25 June 2012
Precedent Over Progress?
A recent decision by the city to reject a development proposal on College near Spadina again has me wondering: Why should new buildings conform to the old context? There seems to be a popular notion that, without any further explanation, a new building should be subservient to its context; period. When I ask why, I tend to only hear vague aesthetic preferences supporting this view, like claims that the structure is “oppressive,” rather than any solid reasoning that such a development would actually hurt people.
Why is the status quo taken to be the gold standard of architecture and urban planning? Is it so inconceivable that a new building could do better than its surroundings? Maybe we should be setting a new, better precedent in some contexts, such as suggesting that highly transit-accessible areas should be composed of buildings taller than bungalows.
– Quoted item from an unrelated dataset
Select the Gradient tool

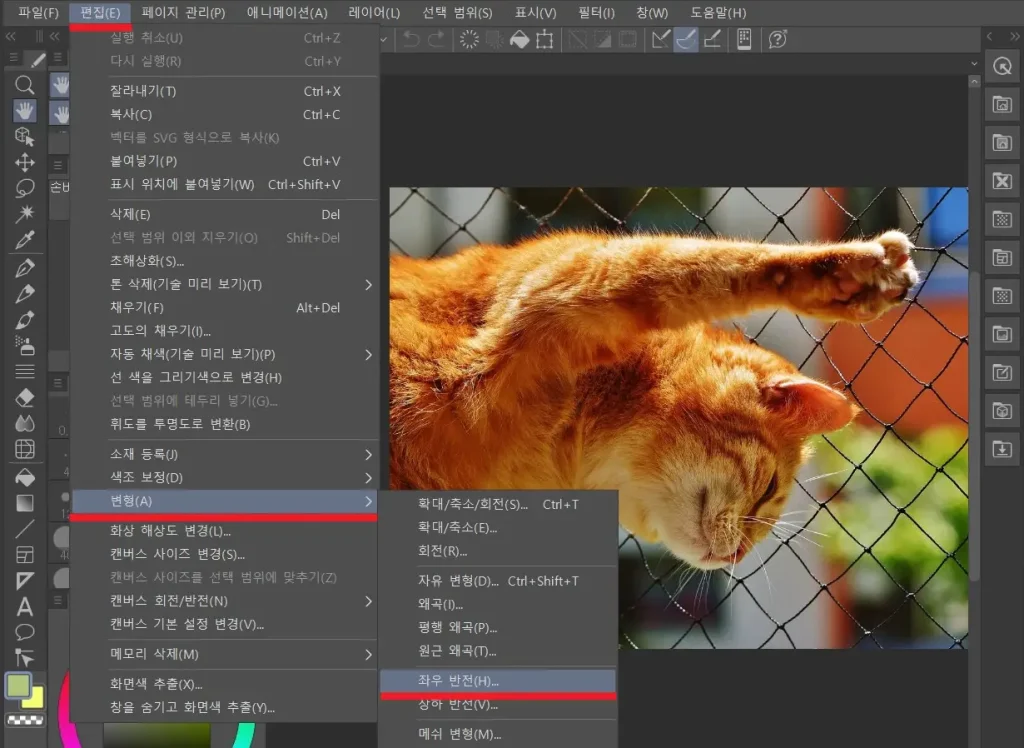coord(25,502)
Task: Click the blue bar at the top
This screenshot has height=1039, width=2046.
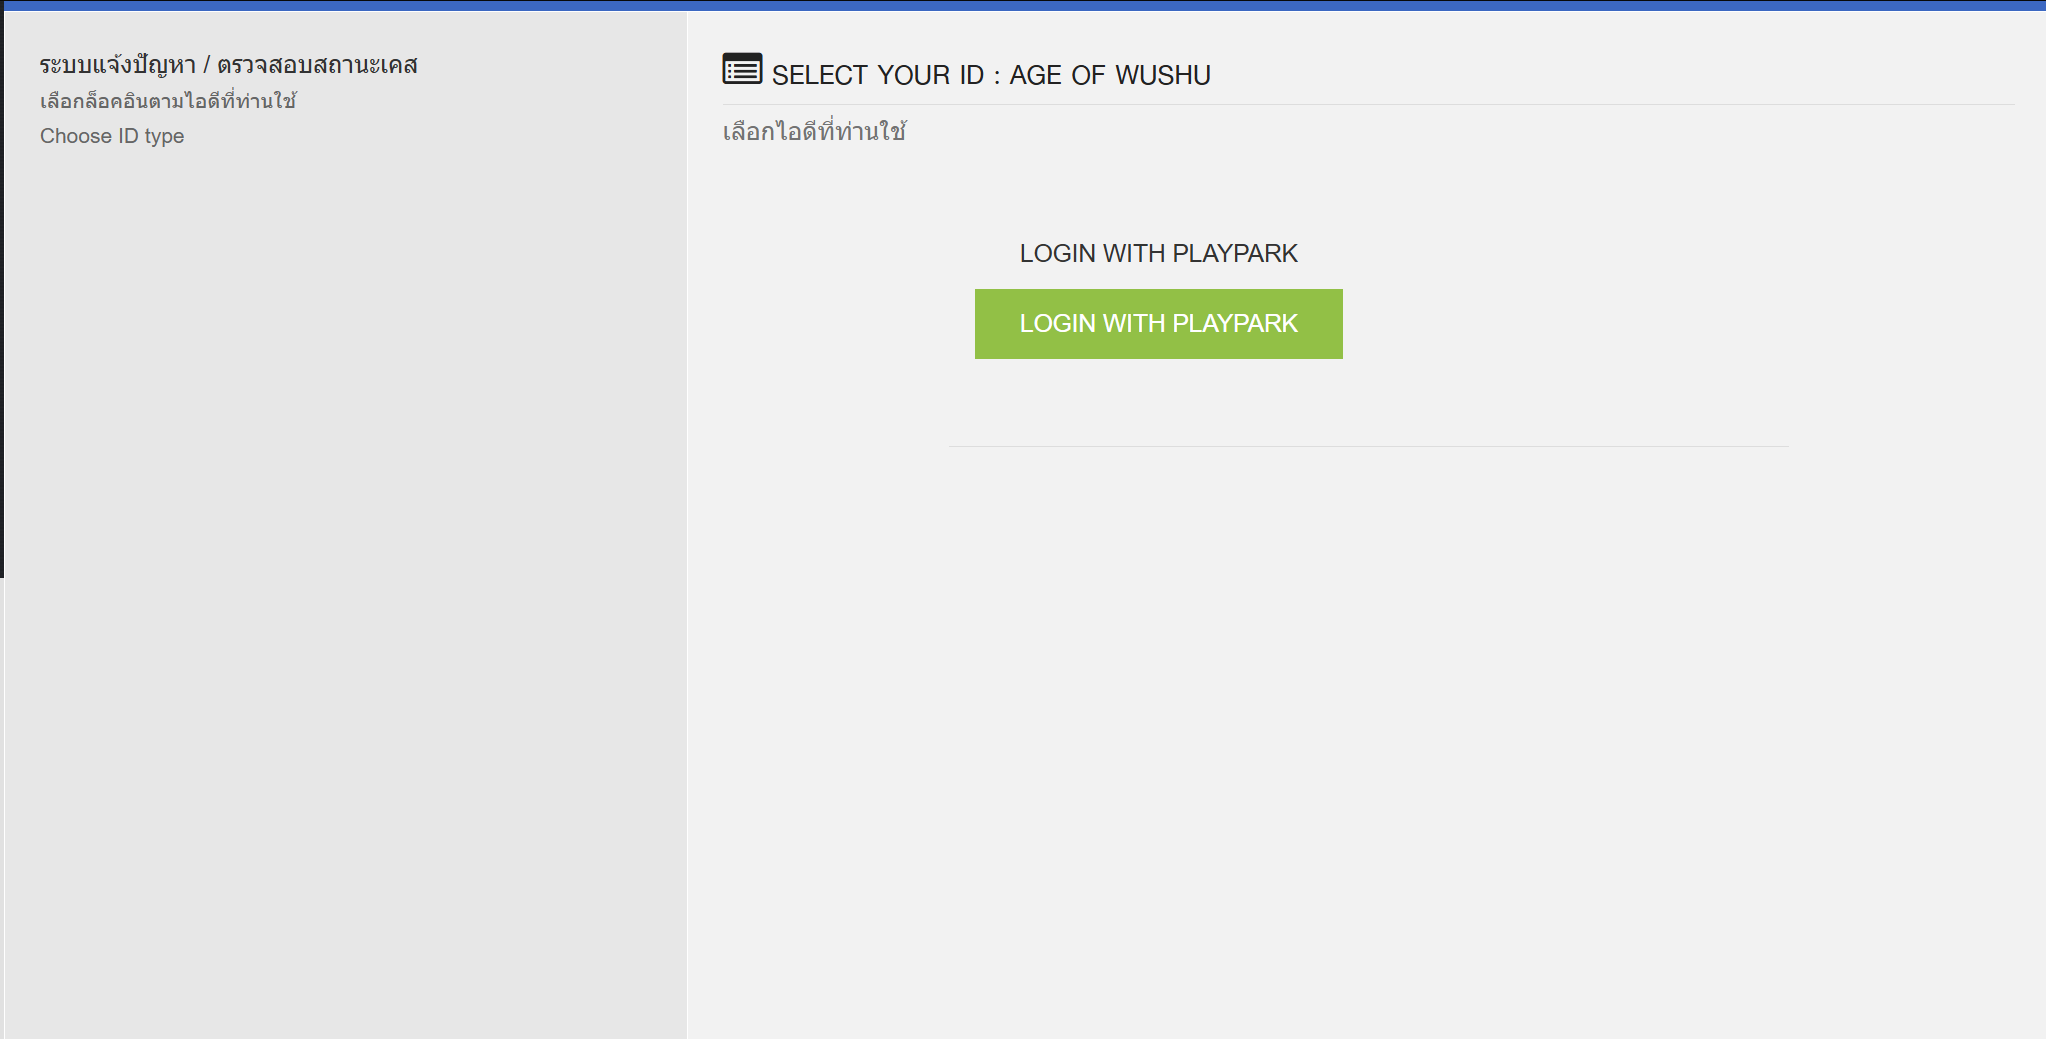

Some contexts aren’t good enough, in which cases we should make a new context. Why should we presume that the existing urban fabric is always a better urban model than anything else imaginable? In most cases in which height is controversial in Toronto, the surroundings are two, three, or four-storey buildings, and the anti-tall building mindset implies that we should keep such parts of the city at their current low height. Continuing to build neighbourhoods at their current height simply because they currently are that height seems ridiculous. It’s not as though there was a master plan that determined the average heights of different parts of the city when it was first conceived, the disruption of which would cause the city to cave in on itself. The ideal urban form is not set in stone; it changes depending on how many people want to live in an area, how much space we have left, etc.
Further, how does the first tall building ever get built in a city, if tall buildings should only be built alongside others? Should tall buildings only ever be built in cities that already have them (which would restrict such development enormously)? Should a spacially-wasteful suburb, for instance, never build a tall building because it never has before? Is vertical precedent restricted to the past? To take my bewilderment of this anti-height position to an extreme, I’d like to ask: What would happen even if a 100-storey building was built next to a suburban home in Pickering? Would the world explode? I honestly don’t know why such a thing should be avoided. If anything, it seems it would greatly improve the area by moving it in the direction of a more sustainable, vibrant, and dense community. If the demands of its residents are too high for the low-density context, such as the sidewalks being too small or the public transit insufficient, can’t the context change to suit the development? Why not build the ideal building in an area - no matter the height - and then update the area accordingly?
The benefits of adding a tall building to urban areas are numerous and seem relatively easy to explain: More people get to live in a sustainable, vibrant neighbourhood, which comprises urban rather than suburban growth, it adds cultural and economic activity to the area, better use is made of space that is otherwise a parking lot or merely a two or three-storey building, etc. To me, in general, it seems that more is better when it comes to development. Others, especially NIMBYs, seem to think the opposite.